**Request 1**
Quote the post on underappreciated Broadway musicals word for word, starting with "1. The show" and going on through "it is underappreciated.".
**Request 2**
Reproduce the part of the listing starting with the line with "Given: Tap the microphone voice message icon" and going on through the end of the listing, with "orange" changed to "red" and nothing else altered.

Holiday Getaway - The Ten Most Underappreciated Broadway Musicals

Holiday Getaway - The Ten Most Underappreciated Broadway Musicals

Since its the holiday weekend and I feel like taking a break from analyzing songs for a day, I have decided that Labor Day will kick-off a special part of my series: The Holiday Getaway. On holidays, I will step outside of my usual format of joyously analyzing musical theatre songs and instead use my blog for other musical theatre commentary. This holiday (Labor Day) is about appreciating the hardworking and underappreciated, and I decided to do a top-ten list of "The Most Underappreciated Broadway Musicals." To do this, I had to establish criteria to help myself narrow down what I was looking for. These are the criteria I established:

  1. The show could not be a flop musical. It had to have a reasonably successful initial run (300 or more performances).
  2. The show had to have run on Broadway either in its initial run or received a successful revival.
  3. I have to be able to make an argument as to why it is underappreciated.

**Records provided**
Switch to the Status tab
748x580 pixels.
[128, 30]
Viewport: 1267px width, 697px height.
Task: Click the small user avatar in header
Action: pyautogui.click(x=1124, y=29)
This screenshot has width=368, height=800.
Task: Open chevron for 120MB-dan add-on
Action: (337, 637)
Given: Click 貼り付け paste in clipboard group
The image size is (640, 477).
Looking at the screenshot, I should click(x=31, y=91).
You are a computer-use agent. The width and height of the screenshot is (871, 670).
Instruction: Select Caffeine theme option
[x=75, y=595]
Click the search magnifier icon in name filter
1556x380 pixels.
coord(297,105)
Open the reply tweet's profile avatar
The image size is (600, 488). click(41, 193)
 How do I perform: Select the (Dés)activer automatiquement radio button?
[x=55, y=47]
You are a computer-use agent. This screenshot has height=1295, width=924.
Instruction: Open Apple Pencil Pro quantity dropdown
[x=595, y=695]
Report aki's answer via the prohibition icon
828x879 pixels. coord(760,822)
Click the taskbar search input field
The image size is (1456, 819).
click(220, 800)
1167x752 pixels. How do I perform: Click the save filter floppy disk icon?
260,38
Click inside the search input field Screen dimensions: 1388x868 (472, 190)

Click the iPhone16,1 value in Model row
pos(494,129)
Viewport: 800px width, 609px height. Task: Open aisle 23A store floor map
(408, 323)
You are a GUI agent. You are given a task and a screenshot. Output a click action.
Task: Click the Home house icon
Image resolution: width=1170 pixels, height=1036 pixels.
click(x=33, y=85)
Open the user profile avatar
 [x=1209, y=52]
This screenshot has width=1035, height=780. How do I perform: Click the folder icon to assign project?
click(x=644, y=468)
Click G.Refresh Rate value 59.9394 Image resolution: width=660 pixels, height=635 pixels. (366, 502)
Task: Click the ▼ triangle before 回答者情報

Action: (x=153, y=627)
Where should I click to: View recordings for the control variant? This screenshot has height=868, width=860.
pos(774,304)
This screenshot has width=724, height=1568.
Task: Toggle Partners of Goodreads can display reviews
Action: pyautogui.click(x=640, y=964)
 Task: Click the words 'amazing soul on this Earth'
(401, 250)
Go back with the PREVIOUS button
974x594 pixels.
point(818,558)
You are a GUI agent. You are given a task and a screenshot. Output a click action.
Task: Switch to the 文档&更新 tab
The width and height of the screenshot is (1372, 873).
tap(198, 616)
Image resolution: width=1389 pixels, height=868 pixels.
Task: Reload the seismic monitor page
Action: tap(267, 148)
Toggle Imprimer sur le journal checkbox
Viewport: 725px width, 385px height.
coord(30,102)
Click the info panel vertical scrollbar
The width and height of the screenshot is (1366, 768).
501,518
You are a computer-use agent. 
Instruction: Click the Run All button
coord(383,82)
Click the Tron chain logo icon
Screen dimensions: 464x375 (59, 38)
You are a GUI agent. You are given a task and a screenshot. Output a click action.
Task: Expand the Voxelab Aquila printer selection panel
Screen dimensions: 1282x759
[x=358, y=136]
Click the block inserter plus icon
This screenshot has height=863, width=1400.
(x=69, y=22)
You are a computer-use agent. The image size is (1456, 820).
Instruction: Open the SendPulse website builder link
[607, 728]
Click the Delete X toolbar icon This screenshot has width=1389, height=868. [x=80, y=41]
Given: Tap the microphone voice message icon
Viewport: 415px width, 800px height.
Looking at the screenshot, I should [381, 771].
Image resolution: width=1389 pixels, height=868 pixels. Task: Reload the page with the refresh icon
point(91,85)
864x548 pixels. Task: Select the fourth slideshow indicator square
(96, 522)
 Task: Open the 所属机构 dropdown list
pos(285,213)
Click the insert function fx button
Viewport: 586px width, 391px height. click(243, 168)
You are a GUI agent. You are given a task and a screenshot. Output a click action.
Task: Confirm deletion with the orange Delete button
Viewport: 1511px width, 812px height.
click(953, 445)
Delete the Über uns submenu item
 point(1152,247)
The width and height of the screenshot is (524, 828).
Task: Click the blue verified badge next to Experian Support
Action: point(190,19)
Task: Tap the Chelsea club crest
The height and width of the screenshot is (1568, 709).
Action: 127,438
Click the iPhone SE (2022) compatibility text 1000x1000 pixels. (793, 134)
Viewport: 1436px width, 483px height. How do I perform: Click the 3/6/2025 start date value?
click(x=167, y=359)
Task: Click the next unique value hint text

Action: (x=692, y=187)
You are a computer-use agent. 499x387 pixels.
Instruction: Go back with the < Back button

**Correct answer 1**
1. The show could not be a flop musical. It had to have a reasonably successful initial run (300 or more performances).
  2. The show had to have run on Broadway either in its initial run or received a successful revival.
  3. I have to be able to make an argument as to why it is underappreciated.

**Correct answer 2**
Given: Tap the microphone voice message icon
Viewport: 415px width, 800px height.
Looking at the screenshot, I should [381, 771].
Image resolution: width=1389 pixels, height=868 pixels. Task: Reload the page with the refresh icon
point(91,85)
864x548 pixels. Task: Select the fourth slideshow indicator square
(96, 522)
 Task: Open the 所属机构 dropdown list
pos(285,213)
Click the insert function fx button
Viewport: 586px width, 391px height. click(243, 168)
You are a GUI agent. You are given a task and a screenshot. Output a click action.
Task: Confirm deletion with the red Delete button
Viewport: 1511px width, 812px height.
click(953, 445)
Delete the Über uns submenu item
 point(1152,247)
The width and height of the screenshot is (524, 828).
Task: Click the blue verified badge next to Experian Support
Action: point(190,19)
Task: Tap the Chelsea club crest
The height and width of the screenshot is (1568, 709).
Action: 127,438
Click the iPhone SE (2022) compatibility text 1000x1000 pixels. (793, 134)
Viewport: 1436px width, 483px height. How do I perform: Click the 3/6/2025 start date value?
click(x=167, y=359)
Task: Click the next unique value hint text

Action: (x=692, y=187)
You are a computer-use agent. 499x387 pixels.
Instruction: Go back with the < Back button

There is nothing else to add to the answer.